§ WHAT THIS TASK INVOLVES: Repeat the listing in full, preserving every character.

§ RECORDS TO USE:
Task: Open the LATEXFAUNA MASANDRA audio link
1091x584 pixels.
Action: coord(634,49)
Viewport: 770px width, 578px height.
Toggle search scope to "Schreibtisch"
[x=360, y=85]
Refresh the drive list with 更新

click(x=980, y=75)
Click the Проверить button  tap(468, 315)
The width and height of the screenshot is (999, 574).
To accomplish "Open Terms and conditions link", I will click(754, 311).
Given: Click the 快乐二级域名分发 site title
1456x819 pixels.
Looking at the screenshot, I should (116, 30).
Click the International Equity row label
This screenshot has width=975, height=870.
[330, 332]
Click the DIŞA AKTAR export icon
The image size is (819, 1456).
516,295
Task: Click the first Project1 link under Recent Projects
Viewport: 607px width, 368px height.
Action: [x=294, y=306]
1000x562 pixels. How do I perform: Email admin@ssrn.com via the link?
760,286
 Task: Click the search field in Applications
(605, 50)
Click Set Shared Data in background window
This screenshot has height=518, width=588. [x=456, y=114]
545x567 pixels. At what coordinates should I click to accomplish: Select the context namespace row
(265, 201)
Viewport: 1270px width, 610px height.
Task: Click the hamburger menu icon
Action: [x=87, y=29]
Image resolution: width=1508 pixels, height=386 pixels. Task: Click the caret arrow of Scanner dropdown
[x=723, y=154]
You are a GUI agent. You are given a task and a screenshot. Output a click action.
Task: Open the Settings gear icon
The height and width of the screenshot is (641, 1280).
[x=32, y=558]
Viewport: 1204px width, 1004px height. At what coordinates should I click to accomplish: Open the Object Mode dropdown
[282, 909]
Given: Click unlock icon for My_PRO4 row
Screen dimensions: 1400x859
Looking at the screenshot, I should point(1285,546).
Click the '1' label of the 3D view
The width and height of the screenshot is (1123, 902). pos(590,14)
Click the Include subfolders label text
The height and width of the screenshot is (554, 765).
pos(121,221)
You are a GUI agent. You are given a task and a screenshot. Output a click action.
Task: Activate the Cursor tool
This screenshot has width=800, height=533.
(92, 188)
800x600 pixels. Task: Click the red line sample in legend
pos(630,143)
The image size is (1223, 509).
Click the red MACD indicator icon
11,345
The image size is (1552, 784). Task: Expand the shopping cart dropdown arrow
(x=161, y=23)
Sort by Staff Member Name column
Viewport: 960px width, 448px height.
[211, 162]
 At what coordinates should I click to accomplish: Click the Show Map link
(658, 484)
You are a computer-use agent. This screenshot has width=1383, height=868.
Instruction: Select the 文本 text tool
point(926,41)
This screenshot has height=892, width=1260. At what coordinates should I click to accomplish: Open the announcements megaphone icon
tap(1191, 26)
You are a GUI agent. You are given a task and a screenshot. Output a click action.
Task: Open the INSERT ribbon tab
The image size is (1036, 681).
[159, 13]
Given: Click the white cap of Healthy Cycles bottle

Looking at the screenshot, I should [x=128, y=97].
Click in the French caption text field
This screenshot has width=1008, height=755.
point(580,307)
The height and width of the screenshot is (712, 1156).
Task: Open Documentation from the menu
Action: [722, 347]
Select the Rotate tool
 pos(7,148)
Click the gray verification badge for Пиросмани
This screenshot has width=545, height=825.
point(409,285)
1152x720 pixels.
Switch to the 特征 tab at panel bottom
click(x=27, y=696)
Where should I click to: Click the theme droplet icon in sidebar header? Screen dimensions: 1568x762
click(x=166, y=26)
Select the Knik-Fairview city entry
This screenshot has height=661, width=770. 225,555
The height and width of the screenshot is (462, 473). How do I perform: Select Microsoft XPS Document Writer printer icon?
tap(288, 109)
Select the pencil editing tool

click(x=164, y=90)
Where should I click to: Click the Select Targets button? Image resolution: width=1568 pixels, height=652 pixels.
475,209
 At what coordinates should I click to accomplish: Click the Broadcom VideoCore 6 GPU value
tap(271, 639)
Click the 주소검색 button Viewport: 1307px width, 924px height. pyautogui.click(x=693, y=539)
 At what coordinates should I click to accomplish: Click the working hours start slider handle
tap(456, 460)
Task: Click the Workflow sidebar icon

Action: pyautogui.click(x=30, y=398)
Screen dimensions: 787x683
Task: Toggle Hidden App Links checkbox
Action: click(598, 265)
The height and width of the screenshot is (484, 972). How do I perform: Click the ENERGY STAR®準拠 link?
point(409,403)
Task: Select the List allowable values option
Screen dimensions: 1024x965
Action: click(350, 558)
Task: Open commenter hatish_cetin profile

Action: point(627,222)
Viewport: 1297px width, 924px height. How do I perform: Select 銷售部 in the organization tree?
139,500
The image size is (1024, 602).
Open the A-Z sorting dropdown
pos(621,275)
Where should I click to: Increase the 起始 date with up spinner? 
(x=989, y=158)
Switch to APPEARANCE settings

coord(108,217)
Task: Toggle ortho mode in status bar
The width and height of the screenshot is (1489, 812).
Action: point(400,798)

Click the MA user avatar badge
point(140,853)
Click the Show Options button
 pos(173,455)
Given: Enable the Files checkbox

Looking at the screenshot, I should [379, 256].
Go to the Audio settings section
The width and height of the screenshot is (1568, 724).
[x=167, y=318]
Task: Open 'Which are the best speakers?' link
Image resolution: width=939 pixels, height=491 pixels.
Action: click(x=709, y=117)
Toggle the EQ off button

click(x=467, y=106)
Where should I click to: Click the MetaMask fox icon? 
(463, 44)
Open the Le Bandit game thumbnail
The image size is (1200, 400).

§ EXERCISE RESPONSE:
Task: Open the LATEXFAUNA MASANDRA audio link
1091x584 pixels.
Action: coord(634,49)
Viewport: 770px width, 578px height.
Toggle search scope to "Schreibtisch"
[x=360, y=85]
Refresh the drive list with 更新

click(x=980, y=75)
Click the Проверить button  tap(468, 315)
The width and height of the screenshot is (999, 574).
To accomplish "Open Terms and conditions link", I will click(754, 311).
Given: Click the 快乐二级域名分发 site title
1456x819 pixels.
Looking at the screenshot, I should (116, 30).
Click the International Equity row label
This screenshot has width=975, height=870.
[330, 332]
Click the DIŞA AKTAR export icon
The image size is (819, 1456).
516,295
Task: Click the first Project1 link under Recent Projects
Viewport: 607px width, 368px height.
Action: [x=294, y=306]
1000x562 pixels. How do I perform: Email admin@ssrn.com via the link?
760,286
 Task: Click the search field in Applications
(605, 50)
Click Set Shared Data in background window
This screenshot has height=518, width=588. [x=456, y=114]
545x567 pixels. At what coordinates should I click to accomplish: Select the context namespace row
(265, 201)
Viewport: 1270px width, 610px height.
Task: Click the hamburger menu icon
Action: [x=87, y=29]
Image resolution: width=1508 pixels, height=386 pixels. Task: Click the caret arrow of Scanner dropdown
[x=723, y=154]
You are a GUI agent. You are given a task and a screenshot. Output a click action.
Task: Open the Settings gear icon
The height and width of the screenshot is (641, 1280).
[x=32, y=558]
Viewport: 1204px width, 1004px height. At what coordinates should I click to accomplish: Open the Object Mode dropdown
[282, 909]
Given: Click unlock icon for My_PRO4 row
Screen dimensions: 1400x859
Looking at the screenshot, I should point(1285,546).
Click the '1' label of the 3D view
The width and height of the screenshot is (1123, 902). pos(590,14)
Click the Include subfolders label text
The height and width of the screenshot is (554, 765).
pos(121,221)
You are a GUI agent. You are given a task and a screenshot. Output a click action.
Task: Activate the Cursor tool
This screenshot has width=800, height=533.
(92, 188)
800x600 pixels. Task: Click the red line sample in legend
pos(630,143)
The image size is (1223, 509).
Click the red MACD indicator icon
11,345
The image size is (1552, 784). Task: Expand the shopping cart dropdown arrow
(x=161, y=23)
Sort by Staff Member Name column
Viewport: 960px width, 448px height.
[211, 162]
 At what coordinates should I click to accomplish: Click the Show Map link
(658, 484)
You are a computer-use agent. This screenshot has width=1383, height=868.
Instruction: Select the 文本 text tool
point(926,41)
This screenshot has height=892, width=1260. At what coordinates should I click to accomplish: Open the announcements megaphone icon
tap(1191, 26)
You are a GUI agent. You are given a task and a screenshot. Output a click action.
Task: Open the INSERT ribbon tab
The image size is (1036, 681).
[159, 13]
Given: Click the white cap of Healthy Cycles bottle

Looking at the screenshot, I should [x=128, y=97].
Click in the French caption text field
This screenshot has width=1008, height=755.
point(580,307)
The height and width of the screenshot is (712, 1156).
Task: Open Documentation from the menu
Action: [722, 347]
Select the Rotate tool
 pos(7,148)
Click the gray verification badge for Пиросмани
This screenshot has width=545, height=825.
point(409,285)
1152x720 pixels.
Switch to the 特征 tab at panel bottom
click(x=27, y=696)
Where should I click to: Click the theme droplet icon in sidebar header? Screen dimensions: 1568x762
click(x=166, y=26)
Select the Knik-Fairview city entry
This screenshot has height=661, width=770. 225,555
The height and width of the screenshot is (462, 473). How do I perform: Select Microsoft XPS Document Writer printer icon?
tap(288, 109)
Select the pencil editing tool

click(x=164, y=90)
Where should I click to: Click the Select Targets button? Image resolution: width=1568 pixels, height=652 pixels.
475,209
 At what coordinates should I click to accomplish: Click the Broadcom VideoCore 6 GPU value
tap(271, 639)
Click the 주소검색 button Viewport: 1307px width, 924px height. pyautogui.click(x=693, y=539)
 At what coordinates should I click to accomplish: Click the working hours start slider handle
tap(456, 460)
Task: Click the Workflow sidebar icon

Action: pyautogui.click(x=30, y=398)
Screen dimensions: 787x683
Task: Toggle Hidden App Links checkbox
Action: click(598, 265)
The height and width of the screenshot is (484, 972). How do I perform: Click the ENERGY STAR®準拠 link?
point(409,403)
Task: Select the List allowable values option
Screen dimensions: 1024x965
Action: click(350, 558)
Task: Open commenter hatish_cetin profile

Action: point(627,222)
Viewport: 1297px width, 924px height. How do I perform: Select 銷售部 in the organization tree?
139,500
The image size is (1024, 602).
Open the A-Z sorting dropdown
pos(621,275)
Where should I click to: Increase the 起始 date with up spinner? 
(x=989, y=158)
Switch to APPEARANCE settings

coord(108,217)
Task: Toggle ortho mode in status bar
The width and height of the screenshot is (1489, 812).
Action: point(400,798)

Click the MA user avatar badge
point(140,853)
Click the Show Options button
 pos(173,455)
Given: Enable the Files checkbox

Looking at the screenshot, I should [379, 256].
Go to the Audio settings section
The width and height of the screenshot is (1568, 724).
[x=167, y=318]
Task: Open 'Which are the best speakers?' link
Image resolution: width=939 pixels, height=491 pixels.
Action: click(x=709, y=117)
Toggle the EQ off button

click(x=467, y=106)
Where should I click to: Click the MetaMask fox icon? 
(463, 44)
Open the Le Bandit game thumbnail
The image size is (1200, 400).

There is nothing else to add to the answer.